Elif arkadan bana sarılıp “Hem mutlu ol canım benim,” dediğinde ona döndüm. Gözleri parlıyordu, benim için bu kadar mutlu olması onun gibi güzel kalpli bir dosta sahip olduğum için bir kez daha şükretmeme sebep olurken “Teşekkür ederim,” dedim gözlerim dolarken.

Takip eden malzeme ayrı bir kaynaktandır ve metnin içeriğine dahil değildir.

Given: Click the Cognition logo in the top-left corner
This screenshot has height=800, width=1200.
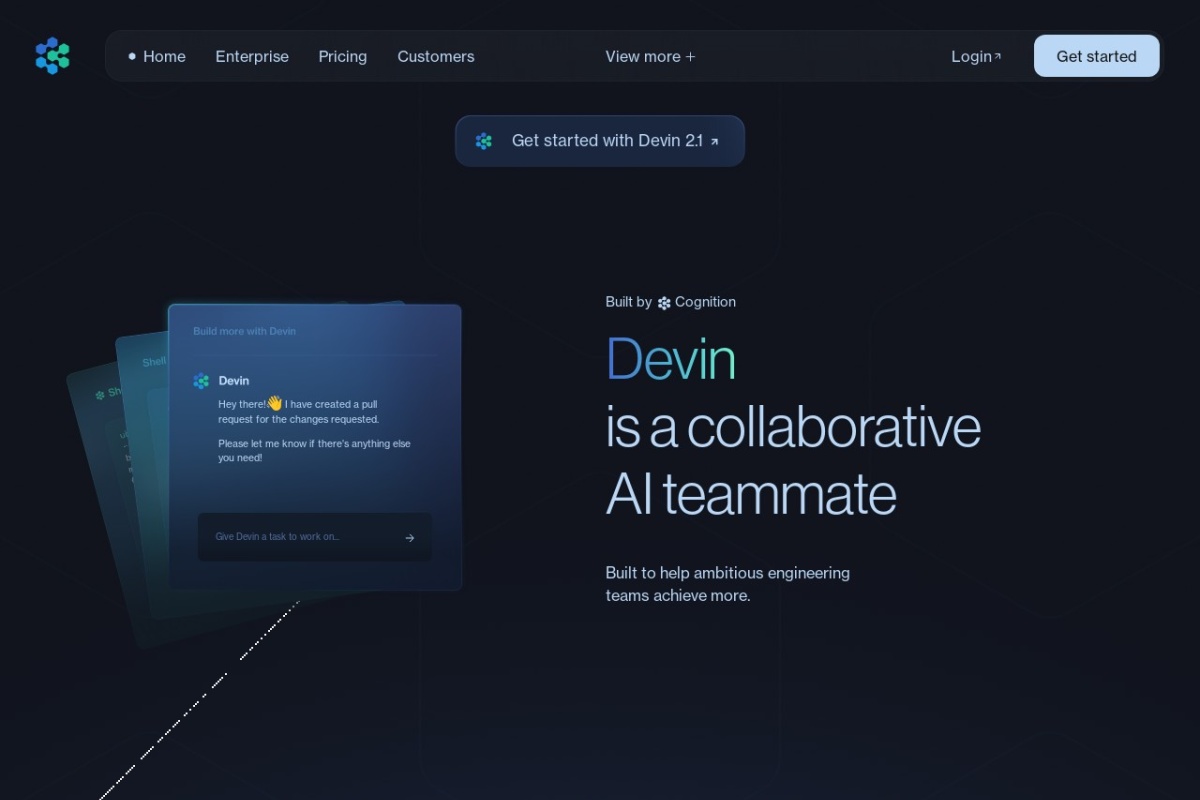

Ayça Abla, Hira Abla, Sema ve Pınar da gelip sarılarak tebrik ettiklerinde onlara da içten bir teşekkür ettim. Dayım yanıma gelip önümde durduğunda yüzüne baktım. Beni kendine çekip sarıldığında anında karşılık verip sımsıkı sarıldım.
“Tebrik ederim Erva’m,” dedi kulağıma doğru fısıldayarak. “Hep mutlu ol dayısının güzeli çünkü sen hep mutlu olmayı hak ediyorsun.”
“Teşekkür ederim dayım,” dedim onun gibi fısıldayarak.
Dayım beni bıraktığında annem ve Esma Teyze de iki yanımdan sıkıca sarıldıklarında daha fazla dayanamayıp birkaç damla mutluluk gözyaşı döktüm.
Kerem bunu fark edince hızla yanıma geldi. “İyi misin?” diye sordu kısık sesle. Başımı salladığımda rahatlıkla gülümsedi. Derin bir nefes alıp sakinleştiğimde Melih yanıma gelip karşımda durdu.
“Tebrik ederim Çilek Kız,” dedi her zamanki neşeli haliyle. “Ya da, Çilek Yenge mi demeliyim artık?”
“Teşekkür ederim Melih,” dedim gülerek. “Senin ne işin var burada?”
“Bu anı kaçıramazdım,” dedi hızla. Sağ eliyle Kerem’i göstererek “Sana olan duygularını söyleyene kadar hasta etti bizi,” dedi imayla. “Bu yüzden bu ana şahit olmasam olmazdı.”
Cevabı hepimizi güldürürken Süleyman Amca da yanımıza geldi. Önce bizi tebrik etti içtenlikle, sonra da “Bu güzel olayın üzerine şöyle güzel bir yemek yemeden olmaz bence,” dedi gülümseyerek. “Hadi bakalım, yemeğe gidiyoruz.”
Dayım sağ elini omzuma atarken “İyi fikir Süleyman Ağabey,” dedi. “Damat Bey de açsın kesenin ağzını bu gecenin şerefine,” dedi Kerem’e bakarak.
Kerem gülümseyip başını salladığında Esma Teyze “Hadi o zaman,” dedi.
Kerem’in arkadaşları gelip sarılarak tebrik ettikten sonra işleri olduklarından katılamayacaklarını söylediler. Kerem ısrar etse de başka zaman dedikten sonra bana da dönüp tekrardan tebrik ettikten sonra emniyet binasına doğru yürüyerek yanımızdan uzaklaştılar.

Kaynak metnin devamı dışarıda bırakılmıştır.